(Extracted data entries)
>>>>>
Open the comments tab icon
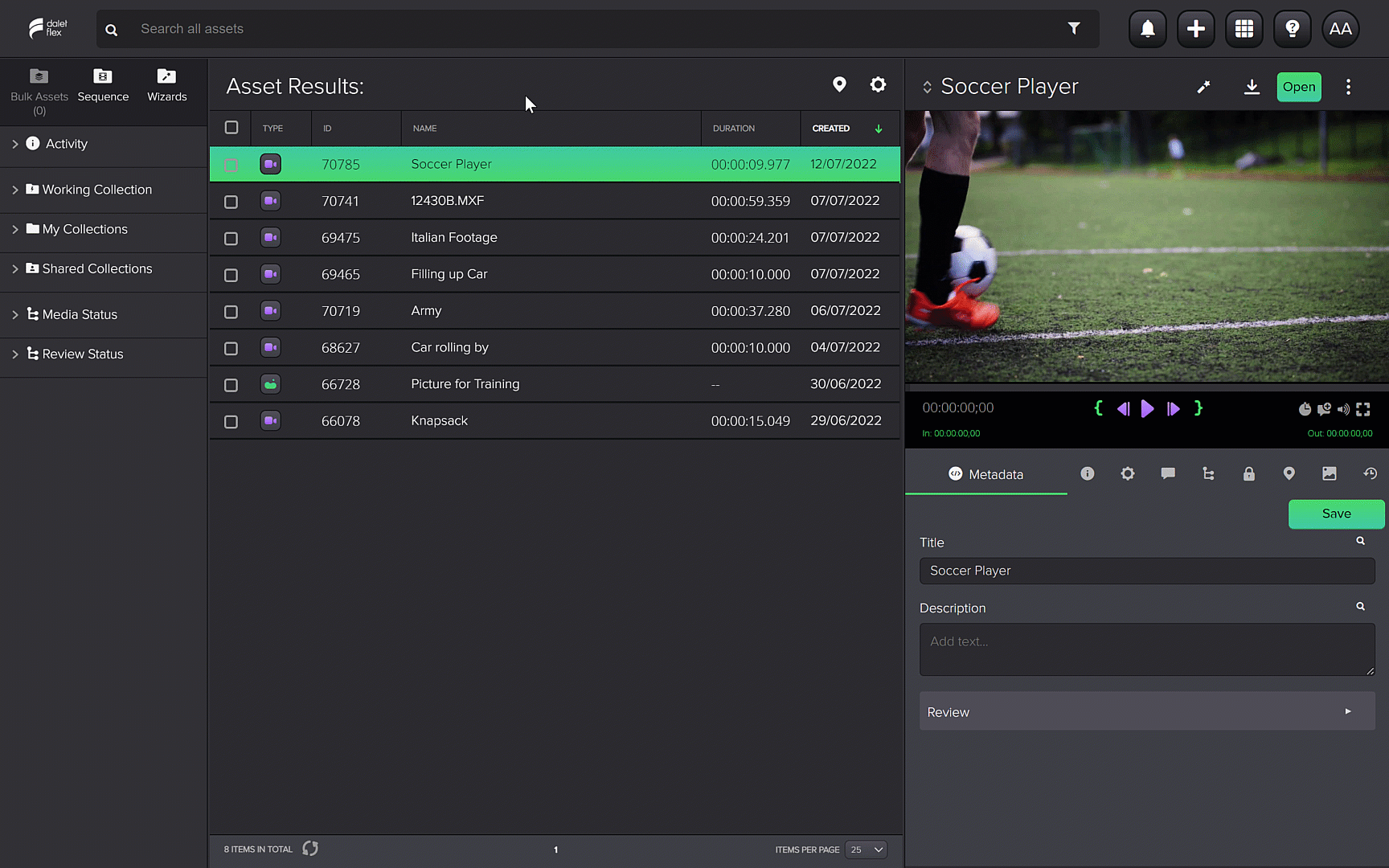This screenshot has width=1389, height=868. tap(1168, 474)
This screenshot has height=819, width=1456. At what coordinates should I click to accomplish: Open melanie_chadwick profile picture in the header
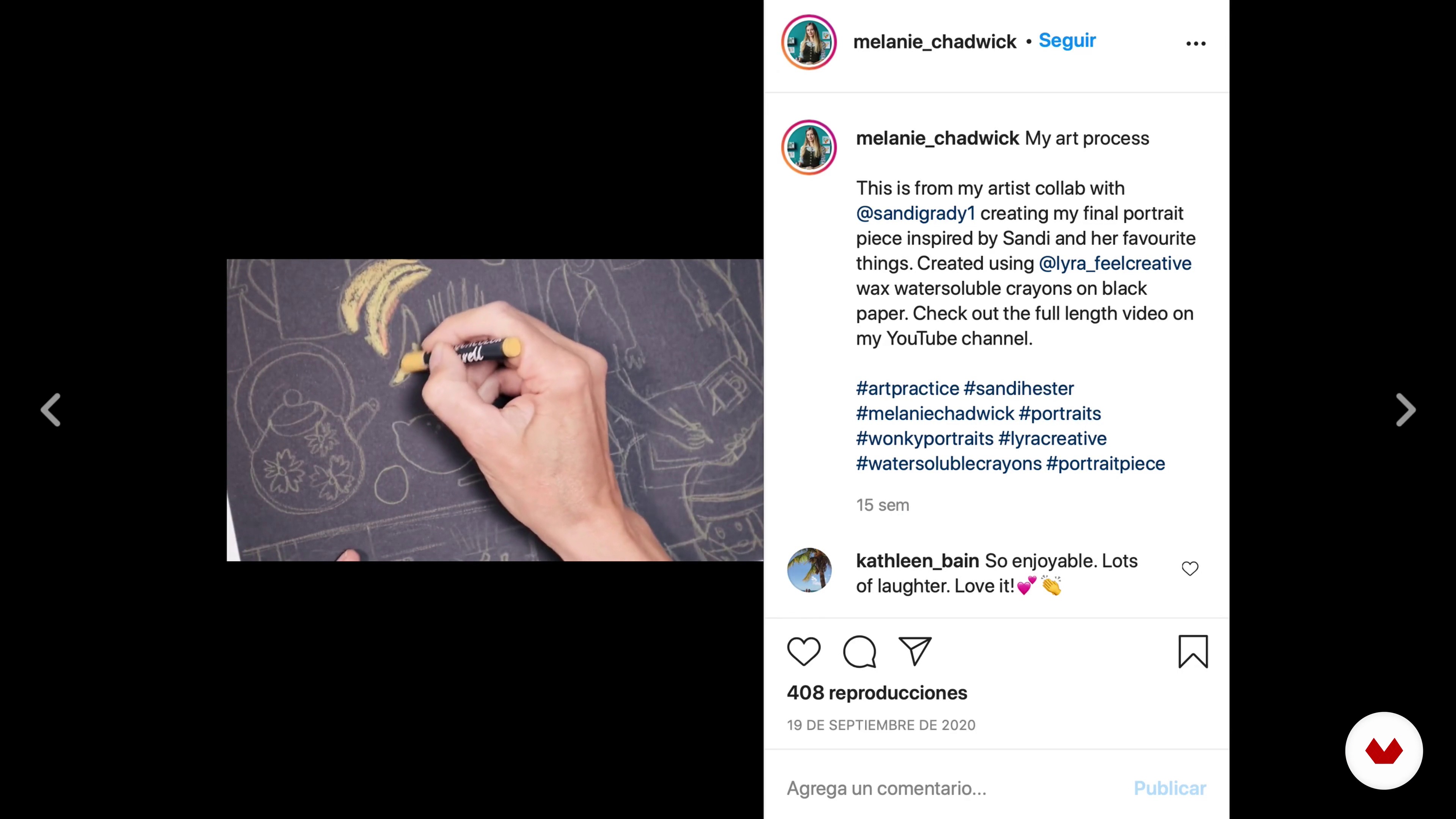pyautogui.click(x=809, y=42)
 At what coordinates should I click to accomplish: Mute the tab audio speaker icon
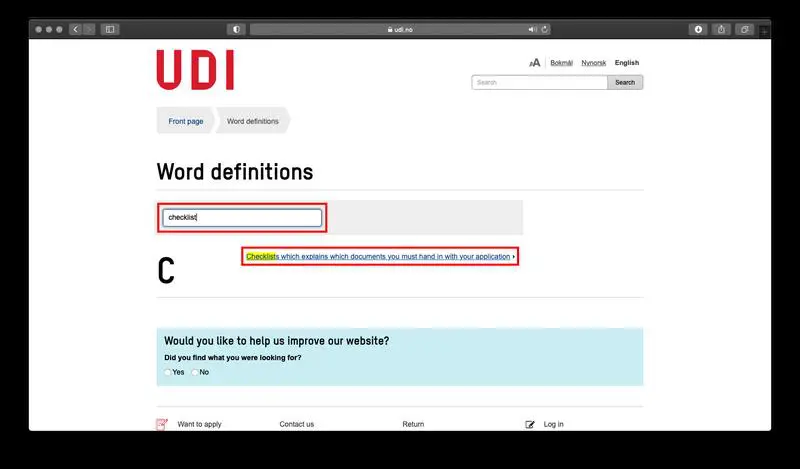532,29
<<<<<
**EXERCISE GOAL**. Only the lines from the one containing "This screenshot has height=819, width=1456." through the end of the records are wanted, set down exactly and without their pictures.

**SOLVED EXERCISE**.
This screenshot has height=819, width=1456. At what coordinates should I click to accomplish: Open melanie_chadwick profile picture in the header
pyautogui.click(x=809, y=42)
 At what coordinates should I click to accomplish: Mute the tab audio speaker icon
532,29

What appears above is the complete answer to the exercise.